Sunday, December 30, 2012

Balancing a late dinner with a shitty girl

The husb. disappeared more than an hour ago to take one girl to the dairy (where she can join her uncle in the pit and get covered in shit for it is slippery and she is in worn gumbies) and to take the other girl (lets call her "cleany") for a chat with his mother.

Now before he left he said he would be back in time to finish making tea.  He did mention tea would probably be late.

I could stop dribbling to you and pop off and start tea.  Really, I could.  If only I felt like it to any extent.  It is probably a false impression but I feel like I have been cooking non-stop for weeks.  Mind you, this means my husb. has been washing up and hanging washing as an alternate.  Nevertheless, I am just not in the mood for making quiche.  The next step would be to wash a vinegar bottle and use it as a rolling pin to roll then blind bake the pastry.  Doesn't seem appealing.

Perhaps I will just volunteer to de-shit the girl when they get home.  That sounds nicer.

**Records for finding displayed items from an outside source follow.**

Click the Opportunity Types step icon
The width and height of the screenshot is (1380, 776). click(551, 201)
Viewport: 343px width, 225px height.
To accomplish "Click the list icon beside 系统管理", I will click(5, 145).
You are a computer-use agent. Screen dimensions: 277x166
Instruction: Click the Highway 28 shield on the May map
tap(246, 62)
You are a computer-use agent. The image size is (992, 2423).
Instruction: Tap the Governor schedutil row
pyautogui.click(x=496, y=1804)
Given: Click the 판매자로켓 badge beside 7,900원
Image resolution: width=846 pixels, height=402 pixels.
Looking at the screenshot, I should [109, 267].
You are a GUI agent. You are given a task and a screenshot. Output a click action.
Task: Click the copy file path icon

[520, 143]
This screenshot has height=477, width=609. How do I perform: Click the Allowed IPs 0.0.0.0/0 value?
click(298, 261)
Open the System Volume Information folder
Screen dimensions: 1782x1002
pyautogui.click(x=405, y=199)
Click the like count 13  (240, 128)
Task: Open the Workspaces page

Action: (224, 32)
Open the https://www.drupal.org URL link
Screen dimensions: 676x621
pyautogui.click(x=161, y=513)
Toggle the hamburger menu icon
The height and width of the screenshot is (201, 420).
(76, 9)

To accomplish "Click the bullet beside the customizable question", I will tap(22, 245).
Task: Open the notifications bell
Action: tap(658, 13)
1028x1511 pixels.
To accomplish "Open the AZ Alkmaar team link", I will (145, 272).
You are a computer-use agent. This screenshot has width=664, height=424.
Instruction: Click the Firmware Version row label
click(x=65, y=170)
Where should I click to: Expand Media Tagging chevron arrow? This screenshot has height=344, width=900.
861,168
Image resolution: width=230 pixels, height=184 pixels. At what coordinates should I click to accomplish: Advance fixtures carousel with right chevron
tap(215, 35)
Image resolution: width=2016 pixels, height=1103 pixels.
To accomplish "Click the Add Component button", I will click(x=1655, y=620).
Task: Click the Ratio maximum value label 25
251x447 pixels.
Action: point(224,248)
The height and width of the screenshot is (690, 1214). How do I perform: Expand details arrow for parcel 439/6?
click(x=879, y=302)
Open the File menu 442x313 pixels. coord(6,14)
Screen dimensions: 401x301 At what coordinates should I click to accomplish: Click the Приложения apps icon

Addendum:  It is now 6.30 pm, the estimated time of arrival of the "late tea" and there is no sign of the husb., cleany or the shit girl. Do you think he will be disappointed that I have not started without him?  Bloody husbands.

Further grumblings:  The husb. returned.  The cleany was clean and shit girl was truely shitty.*  I showered the s.g..  Apparently I should be fine with the revised dinner estimate well after the girls bedtime.  I am not sure why he thinks the s.g. will still be capable of eating that late.  She never has been before. Under the full force of a grumpy wife he made the girls an impromptu meal.  I am currently expecting tea around 8pm.**  Bloody bloody husbands.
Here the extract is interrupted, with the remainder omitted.